Regardez le plancher, les tables vous êtes dans une pinte de la fin du XIXe siècle. Un bistrot qui a traversé le temps un peu par miracle, beaucoup par la persévérance de certaines personnes. L’existence de la Couronne d’Or est avérée depuis 1895 (elle est dans le bottin téléphonique de cette année-là…). Le bistrot est donc plus que centenaire. Il est même fort probable que sa création date de la construction de la rue des Deux-Marchés, dès 1870. Sous la terrasse de la Couronne d’Or coule la Louve. La rue doit son nom aux deux marchés qu’elle reliait pendant des décennies: celui de la Riponne, qui proposait fruits et légumes; et celui de la place du Tunnel, axé sur le bétail et les porcs.

En 1895, le bistrot du numéro 13 de la rue des Deux-Marchés n’avait pas encore son suffixe doré. Il s’appelait Café- Brasserie de la Couronne. Lors des travaux de rénovations que nous avons entrepris de juillet 2006 à janvier 2007, nous avons même pu apercevoir cette ancienne inscription, sous l’actuelle, malheureusement irrécupérable. Ce n’est que vers la première guerre mondiale que le bistrot s’est paré d’or pour s’appeler Café de la Couronne d’Or. Peut-être pour se démarquer d’un autre Café de la Couronne, qui existe depuis des années à la rue de Bourg.

 

Un vieux bistrot, c’est plein d’anecdotes

Un vieux monsieur est passé un jour. Il m’a expliqué qu’il travaillait à la voirie de Lausanne, qu’il avait d’ailleurs planté l’arbre qui se trouve en haut de la rue. La voirie avait à l’époque des locaux juste à côté – les employés profitaient pour aller boire un demi de blanc à la pause de 9 heures. Il m’a expliqué qu’il venait manger presque tous les jours à midi à la Couronne d’Or. Et jamais  au Lausanne-Moudon ? «Ouh, ça c’était pour les riches, à l’époque. La Couronne, c’était une vraie cantine, très populaire.»

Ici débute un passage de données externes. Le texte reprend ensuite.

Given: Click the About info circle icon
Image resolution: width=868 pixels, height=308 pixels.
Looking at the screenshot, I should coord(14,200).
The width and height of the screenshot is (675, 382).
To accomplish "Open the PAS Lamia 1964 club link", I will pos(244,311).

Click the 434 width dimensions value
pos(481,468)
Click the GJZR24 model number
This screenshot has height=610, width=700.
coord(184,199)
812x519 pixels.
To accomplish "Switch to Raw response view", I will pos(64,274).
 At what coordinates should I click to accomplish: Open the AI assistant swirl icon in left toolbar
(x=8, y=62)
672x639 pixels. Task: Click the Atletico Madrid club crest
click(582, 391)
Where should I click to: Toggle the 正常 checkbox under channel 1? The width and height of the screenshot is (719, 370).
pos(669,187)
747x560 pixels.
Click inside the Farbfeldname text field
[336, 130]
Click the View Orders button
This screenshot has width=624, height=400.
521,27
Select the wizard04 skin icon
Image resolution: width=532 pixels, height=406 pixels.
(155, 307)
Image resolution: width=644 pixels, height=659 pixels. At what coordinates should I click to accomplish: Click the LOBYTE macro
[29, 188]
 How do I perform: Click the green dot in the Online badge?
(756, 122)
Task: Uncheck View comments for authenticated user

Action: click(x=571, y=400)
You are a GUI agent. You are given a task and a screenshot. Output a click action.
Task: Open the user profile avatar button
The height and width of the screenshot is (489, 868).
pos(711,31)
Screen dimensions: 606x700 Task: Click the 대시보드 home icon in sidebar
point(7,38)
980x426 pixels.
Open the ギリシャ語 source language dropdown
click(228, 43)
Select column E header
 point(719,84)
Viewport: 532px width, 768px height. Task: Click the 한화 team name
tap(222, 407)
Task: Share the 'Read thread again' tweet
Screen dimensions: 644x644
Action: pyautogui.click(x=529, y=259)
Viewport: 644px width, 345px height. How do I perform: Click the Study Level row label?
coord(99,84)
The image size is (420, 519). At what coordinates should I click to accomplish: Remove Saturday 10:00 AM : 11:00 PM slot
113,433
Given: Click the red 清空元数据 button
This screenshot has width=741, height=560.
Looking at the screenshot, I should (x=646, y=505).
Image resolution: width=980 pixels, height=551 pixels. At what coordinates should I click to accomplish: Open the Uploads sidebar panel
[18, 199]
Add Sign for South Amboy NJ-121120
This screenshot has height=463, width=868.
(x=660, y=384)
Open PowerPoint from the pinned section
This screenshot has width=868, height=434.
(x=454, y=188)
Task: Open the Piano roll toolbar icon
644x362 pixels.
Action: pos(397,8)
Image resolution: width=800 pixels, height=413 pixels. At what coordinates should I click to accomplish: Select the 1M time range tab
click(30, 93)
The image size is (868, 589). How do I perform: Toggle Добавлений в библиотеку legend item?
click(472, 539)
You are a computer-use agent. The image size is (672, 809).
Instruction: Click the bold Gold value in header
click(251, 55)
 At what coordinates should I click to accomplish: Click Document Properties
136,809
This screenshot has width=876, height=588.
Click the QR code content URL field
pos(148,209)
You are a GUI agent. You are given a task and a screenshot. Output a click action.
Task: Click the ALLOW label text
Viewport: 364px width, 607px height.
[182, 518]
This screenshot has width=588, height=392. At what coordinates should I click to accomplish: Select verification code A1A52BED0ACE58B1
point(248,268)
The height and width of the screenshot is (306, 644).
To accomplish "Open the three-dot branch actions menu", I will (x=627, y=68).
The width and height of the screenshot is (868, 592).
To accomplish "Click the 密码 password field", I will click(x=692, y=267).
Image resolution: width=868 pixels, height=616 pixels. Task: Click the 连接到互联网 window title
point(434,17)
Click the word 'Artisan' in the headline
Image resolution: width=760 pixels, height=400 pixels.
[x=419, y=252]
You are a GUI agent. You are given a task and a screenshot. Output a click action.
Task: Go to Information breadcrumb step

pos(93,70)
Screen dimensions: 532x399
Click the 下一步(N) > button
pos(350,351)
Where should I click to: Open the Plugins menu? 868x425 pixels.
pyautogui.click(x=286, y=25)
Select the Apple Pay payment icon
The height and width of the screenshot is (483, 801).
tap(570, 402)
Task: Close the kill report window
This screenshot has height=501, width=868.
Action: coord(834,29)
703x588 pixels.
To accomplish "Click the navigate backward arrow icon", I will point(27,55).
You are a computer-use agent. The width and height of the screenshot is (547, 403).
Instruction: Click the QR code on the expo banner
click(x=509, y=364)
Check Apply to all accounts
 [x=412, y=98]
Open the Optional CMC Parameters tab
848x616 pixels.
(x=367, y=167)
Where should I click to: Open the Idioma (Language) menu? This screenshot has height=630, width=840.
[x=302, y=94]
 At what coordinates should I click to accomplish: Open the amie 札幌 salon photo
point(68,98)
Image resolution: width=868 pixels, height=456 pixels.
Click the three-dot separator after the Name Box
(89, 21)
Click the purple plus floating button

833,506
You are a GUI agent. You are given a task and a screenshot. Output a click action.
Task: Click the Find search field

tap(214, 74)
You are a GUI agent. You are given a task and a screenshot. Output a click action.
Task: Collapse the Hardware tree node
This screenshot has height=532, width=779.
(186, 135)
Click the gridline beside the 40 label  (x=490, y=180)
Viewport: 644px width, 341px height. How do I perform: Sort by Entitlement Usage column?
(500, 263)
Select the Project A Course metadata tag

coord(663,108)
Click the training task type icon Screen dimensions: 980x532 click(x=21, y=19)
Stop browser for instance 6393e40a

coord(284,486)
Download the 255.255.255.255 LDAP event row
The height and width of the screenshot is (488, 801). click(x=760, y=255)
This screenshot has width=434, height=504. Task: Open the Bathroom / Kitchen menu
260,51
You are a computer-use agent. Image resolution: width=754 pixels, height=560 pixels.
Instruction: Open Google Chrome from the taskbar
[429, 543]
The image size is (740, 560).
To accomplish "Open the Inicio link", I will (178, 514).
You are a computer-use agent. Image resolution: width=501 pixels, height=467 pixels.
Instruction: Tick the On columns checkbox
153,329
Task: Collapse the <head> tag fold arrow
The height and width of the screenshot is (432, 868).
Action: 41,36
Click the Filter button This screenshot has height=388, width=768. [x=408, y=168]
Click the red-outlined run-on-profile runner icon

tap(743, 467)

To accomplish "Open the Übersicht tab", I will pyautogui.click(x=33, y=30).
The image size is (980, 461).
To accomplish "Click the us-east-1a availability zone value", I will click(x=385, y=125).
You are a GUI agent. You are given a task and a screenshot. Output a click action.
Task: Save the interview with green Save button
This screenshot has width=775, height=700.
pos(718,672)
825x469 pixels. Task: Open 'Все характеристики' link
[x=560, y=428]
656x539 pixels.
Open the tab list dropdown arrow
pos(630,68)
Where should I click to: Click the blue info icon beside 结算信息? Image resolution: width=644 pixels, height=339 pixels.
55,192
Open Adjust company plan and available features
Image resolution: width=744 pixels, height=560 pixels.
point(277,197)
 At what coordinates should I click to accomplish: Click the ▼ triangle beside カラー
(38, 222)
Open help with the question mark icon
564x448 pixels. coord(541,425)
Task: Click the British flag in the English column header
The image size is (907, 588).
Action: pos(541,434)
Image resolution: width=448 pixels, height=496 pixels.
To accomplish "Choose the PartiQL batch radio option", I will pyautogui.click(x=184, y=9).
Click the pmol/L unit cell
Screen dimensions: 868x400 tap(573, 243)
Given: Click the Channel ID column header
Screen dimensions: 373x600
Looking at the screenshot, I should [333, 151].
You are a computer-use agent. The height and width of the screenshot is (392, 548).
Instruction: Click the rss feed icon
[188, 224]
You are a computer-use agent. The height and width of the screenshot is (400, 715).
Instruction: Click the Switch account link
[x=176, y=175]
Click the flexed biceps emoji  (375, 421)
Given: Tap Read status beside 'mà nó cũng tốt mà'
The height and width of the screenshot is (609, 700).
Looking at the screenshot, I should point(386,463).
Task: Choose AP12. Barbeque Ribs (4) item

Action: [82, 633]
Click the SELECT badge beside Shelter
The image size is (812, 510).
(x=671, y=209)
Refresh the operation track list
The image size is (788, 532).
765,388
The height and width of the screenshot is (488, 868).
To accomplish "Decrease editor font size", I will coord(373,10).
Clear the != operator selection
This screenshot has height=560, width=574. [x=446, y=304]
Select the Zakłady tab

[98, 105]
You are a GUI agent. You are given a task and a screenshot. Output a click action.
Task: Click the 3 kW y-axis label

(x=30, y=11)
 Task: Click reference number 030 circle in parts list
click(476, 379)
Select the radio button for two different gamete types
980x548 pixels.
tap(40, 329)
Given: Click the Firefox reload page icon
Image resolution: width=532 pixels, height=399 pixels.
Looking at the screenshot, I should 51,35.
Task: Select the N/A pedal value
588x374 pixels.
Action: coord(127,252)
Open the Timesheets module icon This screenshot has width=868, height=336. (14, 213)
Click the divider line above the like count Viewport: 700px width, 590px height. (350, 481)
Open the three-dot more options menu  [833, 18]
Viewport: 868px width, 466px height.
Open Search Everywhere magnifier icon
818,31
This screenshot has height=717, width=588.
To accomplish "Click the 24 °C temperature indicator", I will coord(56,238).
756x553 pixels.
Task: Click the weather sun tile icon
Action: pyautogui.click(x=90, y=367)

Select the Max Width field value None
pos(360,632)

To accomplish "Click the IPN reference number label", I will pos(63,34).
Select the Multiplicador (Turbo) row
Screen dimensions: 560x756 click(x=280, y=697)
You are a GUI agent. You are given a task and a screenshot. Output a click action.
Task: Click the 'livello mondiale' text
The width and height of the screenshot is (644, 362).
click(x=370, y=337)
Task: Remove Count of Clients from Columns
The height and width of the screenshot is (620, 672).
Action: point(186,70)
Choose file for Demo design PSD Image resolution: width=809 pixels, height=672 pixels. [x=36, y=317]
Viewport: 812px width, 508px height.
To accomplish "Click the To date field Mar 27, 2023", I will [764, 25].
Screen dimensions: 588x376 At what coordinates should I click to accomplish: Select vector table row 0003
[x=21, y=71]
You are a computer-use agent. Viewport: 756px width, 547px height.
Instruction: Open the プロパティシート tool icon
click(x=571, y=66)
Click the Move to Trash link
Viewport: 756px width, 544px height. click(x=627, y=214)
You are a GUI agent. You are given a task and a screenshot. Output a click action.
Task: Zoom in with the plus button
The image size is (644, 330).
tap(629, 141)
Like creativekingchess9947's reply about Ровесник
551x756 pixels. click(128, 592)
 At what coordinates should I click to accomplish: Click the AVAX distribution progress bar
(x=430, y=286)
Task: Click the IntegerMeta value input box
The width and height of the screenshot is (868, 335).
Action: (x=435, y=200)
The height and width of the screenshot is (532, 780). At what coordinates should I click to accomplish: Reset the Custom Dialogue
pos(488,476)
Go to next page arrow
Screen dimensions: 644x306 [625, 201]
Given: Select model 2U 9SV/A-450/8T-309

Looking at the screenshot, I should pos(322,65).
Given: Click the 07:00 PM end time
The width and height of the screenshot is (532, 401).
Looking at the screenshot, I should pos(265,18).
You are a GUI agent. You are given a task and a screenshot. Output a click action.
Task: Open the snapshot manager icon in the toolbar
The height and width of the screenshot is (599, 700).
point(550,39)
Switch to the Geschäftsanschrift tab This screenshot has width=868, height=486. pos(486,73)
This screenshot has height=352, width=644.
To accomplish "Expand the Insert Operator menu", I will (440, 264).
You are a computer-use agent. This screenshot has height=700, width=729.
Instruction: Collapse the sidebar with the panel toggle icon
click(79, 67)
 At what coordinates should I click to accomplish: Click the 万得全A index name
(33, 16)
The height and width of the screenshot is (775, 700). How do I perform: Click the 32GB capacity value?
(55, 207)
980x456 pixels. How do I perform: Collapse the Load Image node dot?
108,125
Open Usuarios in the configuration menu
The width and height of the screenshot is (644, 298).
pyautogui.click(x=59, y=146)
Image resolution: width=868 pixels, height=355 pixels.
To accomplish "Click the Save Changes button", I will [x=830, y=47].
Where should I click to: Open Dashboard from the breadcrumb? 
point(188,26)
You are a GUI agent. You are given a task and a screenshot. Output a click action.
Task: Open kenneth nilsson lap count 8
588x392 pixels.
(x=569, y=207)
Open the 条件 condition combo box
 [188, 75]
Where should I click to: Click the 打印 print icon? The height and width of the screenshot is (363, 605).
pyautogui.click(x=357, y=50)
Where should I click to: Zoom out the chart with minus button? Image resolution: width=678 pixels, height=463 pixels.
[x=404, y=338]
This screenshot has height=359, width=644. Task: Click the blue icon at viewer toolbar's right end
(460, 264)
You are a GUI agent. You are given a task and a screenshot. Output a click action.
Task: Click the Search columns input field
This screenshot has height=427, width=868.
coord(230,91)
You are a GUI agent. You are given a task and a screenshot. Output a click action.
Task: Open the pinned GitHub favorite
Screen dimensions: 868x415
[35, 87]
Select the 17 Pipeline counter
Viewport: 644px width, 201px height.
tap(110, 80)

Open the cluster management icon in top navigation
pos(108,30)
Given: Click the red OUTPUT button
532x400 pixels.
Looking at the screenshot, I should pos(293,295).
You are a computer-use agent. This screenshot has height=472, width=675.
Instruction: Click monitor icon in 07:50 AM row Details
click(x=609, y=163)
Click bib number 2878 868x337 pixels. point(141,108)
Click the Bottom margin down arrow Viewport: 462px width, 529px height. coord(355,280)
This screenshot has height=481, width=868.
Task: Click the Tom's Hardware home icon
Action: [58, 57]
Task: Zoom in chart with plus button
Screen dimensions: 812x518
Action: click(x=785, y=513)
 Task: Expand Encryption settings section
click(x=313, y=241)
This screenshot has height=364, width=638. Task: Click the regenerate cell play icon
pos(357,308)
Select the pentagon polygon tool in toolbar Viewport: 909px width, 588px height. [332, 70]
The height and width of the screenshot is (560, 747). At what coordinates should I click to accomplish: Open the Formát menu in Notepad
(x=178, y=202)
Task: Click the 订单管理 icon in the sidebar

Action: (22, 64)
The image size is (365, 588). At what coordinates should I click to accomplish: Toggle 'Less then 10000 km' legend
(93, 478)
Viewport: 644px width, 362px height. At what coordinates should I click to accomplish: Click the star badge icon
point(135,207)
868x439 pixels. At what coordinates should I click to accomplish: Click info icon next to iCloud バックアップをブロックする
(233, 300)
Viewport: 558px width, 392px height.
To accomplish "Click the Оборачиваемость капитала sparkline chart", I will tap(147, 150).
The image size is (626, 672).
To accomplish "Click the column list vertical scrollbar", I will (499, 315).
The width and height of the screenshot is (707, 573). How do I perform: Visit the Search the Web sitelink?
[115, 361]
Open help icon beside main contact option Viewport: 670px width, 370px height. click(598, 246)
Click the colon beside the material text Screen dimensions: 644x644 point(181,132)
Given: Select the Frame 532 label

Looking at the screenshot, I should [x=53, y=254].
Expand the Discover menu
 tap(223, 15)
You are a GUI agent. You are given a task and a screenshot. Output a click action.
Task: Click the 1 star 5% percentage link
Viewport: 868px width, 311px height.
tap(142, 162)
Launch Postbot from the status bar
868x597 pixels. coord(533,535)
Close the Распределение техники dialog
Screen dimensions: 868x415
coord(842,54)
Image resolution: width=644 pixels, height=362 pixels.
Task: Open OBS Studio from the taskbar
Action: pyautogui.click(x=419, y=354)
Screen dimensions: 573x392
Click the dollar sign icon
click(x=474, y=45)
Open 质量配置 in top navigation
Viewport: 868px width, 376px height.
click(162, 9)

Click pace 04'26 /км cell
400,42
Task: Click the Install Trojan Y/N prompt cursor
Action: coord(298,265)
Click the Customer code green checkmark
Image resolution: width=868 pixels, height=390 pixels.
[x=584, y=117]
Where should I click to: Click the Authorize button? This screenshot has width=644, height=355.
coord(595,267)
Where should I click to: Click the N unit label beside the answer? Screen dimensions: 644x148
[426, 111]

Un samedi, une dame de 90 ans est venue à la Couronne. Elle nous a expliqué qu’elle était «née dans ce bistrot». Ses grands-parents tenaient la Couronne d’Or. Lorsque son père est décédé de la grippe espagnole, peu avant sa naissance en 1918, sa mère s’est installée dans le quartier. Elle travaillait chez un chemisier à la rue Haldimand. Le bébé restait la journée entière dans un bac à lessive, posée sur une des tables du bistrot, surveillée par ses grands-parents. Cette dame de 90 ans nous a apporté des photos, que vous pouvez voir dans la vitrine située près des toilettes.